**About this task**
How many of the lines below include "avatar"? Give the number and no other words.

**Entries provided**
####################
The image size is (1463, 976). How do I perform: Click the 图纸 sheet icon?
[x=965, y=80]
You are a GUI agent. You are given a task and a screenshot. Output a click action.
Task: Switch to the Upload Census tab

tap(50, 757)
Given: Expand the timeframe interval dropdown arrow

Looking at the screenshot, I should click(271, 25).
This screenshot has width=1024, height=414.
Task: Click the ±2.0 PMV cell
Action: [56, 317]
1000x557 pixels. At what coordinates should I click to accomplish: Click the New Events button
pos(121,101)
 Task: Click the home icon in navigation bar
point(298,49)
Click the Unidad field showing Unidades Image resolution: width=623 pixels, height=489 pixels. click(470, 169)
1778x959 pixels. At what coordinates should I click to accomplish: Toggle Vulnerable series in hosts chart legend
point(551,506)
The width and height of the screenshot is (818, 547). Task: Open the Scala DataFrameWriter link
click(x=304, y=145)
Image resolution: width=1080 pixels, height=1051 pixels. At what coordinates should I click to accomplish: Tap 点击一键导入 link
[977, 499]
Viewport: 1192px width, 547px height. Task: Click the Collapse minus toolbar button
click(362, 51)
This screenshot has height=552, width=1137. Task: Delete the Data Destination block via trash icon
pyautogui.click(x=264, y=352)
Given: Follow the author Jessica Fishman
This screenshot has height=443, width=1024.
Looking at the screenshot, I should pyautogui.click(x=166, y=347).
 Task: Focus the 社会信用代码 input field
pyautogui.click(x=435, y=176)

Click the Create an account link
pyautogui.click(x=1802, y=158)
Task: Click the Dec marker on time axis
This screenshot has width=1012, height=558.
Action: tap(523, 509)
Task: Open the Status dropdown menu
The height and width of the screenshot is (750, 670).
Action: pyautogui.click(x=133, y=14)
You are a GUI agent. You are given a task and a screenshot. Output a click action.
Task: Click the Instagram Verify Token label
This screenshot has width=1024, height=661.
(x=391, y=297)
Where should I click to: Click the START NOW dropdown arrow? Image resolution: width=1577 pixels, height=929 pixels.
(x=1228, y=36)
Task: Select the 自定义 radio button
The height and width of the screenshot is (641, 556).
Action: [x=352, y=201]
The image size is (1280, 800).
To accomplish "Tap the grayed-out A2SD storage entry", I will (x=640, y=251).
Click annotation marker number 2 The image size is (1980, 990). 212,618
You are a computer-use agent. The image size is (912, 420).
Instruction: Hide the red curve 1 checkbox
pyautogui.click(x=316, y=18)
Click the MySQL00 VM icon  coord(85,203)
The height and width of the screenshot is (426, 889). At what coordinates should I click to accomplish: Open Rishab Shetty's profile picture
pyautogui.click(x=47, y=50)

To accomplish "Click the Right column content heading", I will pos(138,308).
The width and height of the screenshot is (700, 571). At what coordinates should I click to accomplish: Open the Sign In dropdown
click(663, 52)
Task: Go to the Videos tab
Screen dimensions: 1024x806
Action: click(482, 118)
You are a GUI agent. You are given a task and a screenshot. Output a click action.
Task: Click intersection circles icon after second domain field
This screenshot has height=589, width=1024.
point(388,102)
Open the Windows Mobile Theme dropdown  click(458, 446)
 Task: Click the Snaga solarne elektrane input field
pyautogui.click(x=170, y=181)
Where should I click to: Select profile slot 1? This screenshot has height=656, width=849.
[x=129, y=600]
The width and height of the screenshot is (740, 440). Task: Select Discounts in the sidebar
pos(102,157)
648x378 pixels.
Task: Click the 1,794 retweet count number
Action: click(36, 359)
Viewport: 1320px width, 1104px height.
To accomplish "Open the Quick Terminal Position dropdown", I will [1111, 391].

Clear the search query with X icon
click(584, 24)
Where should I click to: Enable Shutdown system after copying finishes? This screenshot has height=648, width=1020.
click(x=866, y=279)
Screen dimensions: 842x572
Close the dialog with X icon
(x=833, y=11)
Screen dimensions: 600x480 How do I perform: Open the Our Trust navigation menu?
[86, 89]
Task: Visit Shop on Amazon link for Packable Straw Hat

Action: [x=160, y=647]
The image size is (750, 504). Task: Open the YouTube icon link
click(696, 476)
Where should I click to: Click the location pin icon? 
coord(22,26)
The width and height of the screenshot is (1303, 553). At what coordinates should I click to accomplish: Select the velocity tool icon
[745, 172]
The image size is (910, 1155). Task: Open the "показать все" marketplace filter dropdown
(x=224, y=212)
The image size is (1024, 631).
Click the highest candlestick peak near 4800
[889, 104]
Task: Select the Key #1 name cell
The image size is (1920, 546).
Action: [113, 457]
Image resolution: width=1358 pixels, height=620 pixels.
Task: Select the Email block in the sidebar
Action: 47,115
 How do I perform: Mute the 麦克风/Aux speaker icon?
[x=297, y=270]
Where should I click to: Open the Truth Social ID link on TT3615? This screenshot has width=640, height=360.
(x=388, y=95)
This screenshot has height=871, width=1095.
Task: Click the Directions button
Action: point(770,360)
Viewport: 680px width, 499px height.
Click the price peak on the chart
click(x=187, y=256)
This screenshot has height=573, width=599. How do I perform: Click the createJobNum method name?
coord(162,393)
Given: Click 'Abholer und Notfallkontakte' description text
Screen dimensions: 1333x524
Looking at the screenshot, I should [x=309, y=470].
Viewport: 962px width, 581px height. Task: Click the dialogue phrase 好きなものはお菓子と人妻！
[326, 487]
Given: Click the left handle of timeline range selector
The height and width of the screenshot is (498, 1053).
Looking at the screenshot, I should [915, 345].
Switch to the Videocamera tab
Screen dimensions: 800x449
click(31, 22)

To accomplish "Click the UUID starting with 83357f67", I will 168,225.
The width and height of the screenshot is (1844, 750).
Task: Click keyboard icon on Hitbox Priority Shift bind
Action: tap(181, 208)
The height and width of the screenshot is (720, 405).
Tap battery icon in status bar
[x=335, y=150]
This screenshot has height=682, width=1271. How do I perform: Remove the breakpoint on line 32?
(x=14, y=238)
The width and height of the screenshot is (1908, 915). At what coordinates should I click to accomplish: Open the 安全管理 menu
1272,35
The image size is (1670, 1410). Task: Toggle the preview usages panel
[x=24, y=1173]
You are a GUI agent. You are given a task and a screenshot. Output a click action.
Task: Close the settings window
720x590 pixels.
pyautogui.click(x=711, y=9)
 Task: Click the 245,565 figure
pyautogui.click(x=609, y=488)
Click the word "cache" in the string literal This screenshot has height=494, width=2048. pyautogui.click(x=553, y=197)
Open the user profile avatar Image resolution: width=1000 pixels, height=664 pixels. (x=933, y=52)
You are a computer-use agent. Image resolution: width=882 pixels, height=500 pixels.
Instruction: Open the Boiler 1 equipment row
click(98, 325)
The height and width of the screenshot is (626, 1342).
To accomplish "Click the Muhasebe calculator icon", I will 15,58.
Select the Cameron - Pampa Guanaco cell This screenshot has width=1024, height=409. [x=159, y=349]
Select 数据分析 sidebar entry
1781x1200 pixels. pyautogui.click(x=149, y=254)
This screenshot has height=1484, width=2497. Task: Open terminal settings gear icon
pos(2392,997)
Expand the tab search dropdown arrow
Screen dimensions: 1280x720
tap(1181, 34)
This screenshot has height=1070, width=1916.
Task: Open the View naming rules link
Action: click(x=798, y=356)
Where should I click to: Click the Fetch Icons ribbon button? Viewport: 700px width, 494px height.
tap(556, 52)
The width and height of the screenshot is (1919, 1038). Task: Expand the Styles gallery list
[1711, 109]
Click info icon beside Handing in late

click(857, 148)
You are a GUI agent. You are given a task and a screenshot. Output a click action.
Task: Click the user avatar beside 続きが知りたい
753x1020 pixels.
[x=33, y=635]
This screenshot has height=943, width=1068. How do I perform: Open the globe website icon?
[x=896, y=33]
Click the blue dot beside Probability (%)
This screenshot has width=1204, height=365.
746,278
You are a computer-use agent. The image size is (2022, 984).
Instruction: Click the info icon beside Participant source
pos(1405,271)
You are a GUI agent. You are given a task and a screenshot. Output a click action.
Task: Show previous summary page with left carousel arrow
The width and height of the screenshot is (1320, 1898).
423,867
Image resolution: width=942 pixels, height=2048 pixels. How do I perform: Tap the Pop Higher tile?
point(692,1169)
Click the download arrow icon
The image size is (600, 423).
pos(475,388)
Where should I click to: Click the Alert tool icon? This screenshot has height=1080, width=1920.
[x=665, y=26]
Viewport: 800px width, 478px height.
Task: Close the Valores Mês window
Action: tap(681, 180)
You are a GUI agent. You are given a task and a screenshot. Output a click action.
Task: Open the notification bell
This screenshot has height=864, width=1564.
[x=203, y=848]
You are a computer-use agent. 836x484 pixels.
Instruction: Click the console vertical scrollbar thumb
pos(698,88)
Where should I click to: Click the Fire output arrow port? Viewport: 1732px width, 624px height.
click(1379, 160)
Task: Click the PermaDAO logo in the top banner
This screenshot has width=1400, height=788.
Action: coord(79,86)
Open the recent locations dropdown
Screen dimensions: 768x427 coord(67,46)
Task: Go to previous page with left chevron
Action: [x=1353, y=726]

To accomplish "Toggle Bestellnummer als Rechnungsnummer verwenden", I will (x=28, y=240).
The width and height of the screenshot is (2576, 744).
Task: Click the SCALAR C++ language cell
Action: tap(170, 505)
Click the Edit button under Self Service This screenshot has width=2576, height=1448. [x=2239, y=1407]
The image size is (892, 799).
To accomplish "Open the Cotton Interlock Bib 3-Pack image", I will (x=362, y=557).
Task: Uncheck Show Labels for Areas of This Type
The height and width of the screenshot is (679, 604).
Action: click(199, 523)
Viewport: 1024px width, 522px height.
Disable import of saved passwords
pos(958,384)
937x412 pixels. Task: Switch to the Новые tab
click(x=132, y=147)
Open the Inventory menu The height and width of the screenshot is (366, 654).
####################
**Task answer**
2